Skroupa: So it’s really governance training. And then I imagine you go over the details of that in the book as well.

Winkler: Yes. It’s even said that the governance chapter is the most important chapter in the book. Think about it this way — how you handle money, that’s documented. Orders come in and are verified, money is processed, money is logged, and all that sort of stuff. They have all the important business processes and procedures properly documented. It is the same with security: Employees should be told step-by-step how they should behave. The technology people should provide specific guidance on how the technology is to be implemented. Security guards should be told exactly what they look for and how to look for it, and so on. And if it’s not written down, your security is an accident, and usually it is a bad accident.

Skroupa: I think the governance section seems to be where all of this can be implemented on a grand scale. We all have the tools, but we don’t all have the implementation plan, and so that’ll be the next step before anyone can really create a formidable advanced persistent security (APS) infrastructure.

Winkler: Professionally, my primary purpose is to implement awareness programs, which is valuable to my clients. However without proper governance, awareness is basically just telling people what best practices are. We like to work with companies and define their governance, and use the awareness to promote the established governance. It is infinitely better to tell people how to behave, instead of what they should be afraid of and how not to behave.

Skroupa: And that’s why these things exist, so we can bring it to a public conversation, which is not only why you wrote the book, but why we’re hoping to cover it.

Winkler: I appreciate that.

Skroupa: So this has all been really interesting. Do you feel like there is anything we haven’t touched on that is really relevant to the thesis?

Winkler: Proper governance should be the key driver of your security program. Governance essentially makes a should into a must, because most people think they should be secure, but proper governance says specifically how they must be secure, and if something is a should they basically “should all over themselves,” and that’s a problem. So that’s number one.

The second concept is a good APS program should have detection and reaction as a comprehensive security protocol. Most security programs fail because they are not security programs — they are just protection programs. Another thing, I think security doesn’t fail when the bad guy gets in, security fails when the bad guy gets out and achieves their goal.

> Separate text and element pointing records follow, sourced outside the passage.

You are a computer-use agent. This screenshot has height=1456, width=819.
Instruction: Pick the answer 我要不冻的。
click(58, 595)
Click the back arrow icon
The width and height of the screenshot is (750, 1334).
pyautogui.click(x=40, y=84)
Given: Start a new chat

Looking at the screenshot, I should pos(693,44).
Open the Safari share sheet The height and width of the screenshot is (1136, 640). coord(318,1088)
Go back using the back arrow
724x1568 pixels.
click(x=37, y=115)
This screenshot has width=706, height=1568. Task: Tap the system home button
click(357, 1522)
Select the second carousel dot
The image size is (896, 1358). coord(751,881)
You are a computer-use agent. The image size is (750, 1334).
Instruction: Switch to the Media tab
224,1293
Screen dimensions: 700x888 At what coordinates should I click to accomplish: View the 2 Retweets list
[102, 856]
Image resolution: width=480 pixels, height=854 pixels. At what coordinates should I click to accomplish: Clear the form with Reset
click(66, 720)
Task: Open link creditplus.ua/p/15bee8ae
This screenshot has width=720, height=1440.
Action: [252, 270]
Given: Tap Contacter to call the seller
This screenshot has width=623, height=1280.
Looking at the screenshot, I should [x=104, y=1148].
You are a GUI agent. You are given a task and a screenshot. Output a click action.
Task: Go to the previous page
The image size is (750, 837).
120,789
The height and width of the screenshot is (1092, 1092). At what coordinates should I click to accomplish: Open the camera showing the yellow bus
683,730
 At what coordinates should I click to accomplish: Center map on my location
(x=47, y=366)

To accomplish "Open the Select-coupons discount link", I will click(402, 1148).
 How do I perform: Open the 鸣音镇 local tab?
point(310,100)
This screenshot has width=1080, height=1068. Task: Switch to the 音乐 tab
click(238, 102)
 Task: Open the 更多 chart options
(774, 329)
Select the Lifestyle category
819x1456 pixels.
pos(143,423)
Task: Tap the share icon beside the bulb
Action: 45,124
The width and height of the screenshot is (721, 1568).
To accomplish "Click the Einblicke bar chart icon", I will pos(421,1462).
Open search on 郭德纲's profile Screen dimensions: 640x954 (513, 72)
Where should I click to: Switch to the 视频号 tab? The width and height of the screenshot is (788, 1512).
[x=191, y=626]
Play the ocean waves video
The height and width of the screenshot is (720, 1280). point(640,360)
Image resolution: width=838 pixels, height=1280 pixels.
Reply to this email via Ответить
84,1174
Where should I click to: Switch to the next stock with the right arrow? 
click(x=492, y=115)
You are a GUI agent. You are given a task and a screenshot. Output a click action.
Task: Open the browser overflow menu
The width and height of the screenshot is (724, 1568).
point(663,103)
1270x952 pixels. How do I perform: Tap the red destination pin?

If the book has a mantra, it is, “Protection, detection, reaction.” These principles come from information warfare, and security is not about security — security is about risk management. In risk management, failure is acceptable — the goal is to ensure you plan for those failures, which, again, is part of governance. What losses are you willing to accept?

Security seems to be the only discipline in business where people think any failure is unacceptable. Clearly it’s embarrassing, but it is usually minimal compared to the amount of money they lose elsewhere, such as in credit card transactions. Billions are lost each year. People can shoplift and that’s accepted. They call it shrinkage — they have a term for it to make it sound like a business element. But for some reason a hacker breaks in and hacks, and they think, “That’s bad, so let’s fire the security people.” Again, unless you give an unlimited budget to security people, there will be security failures, unless you let the security person do it intelligently.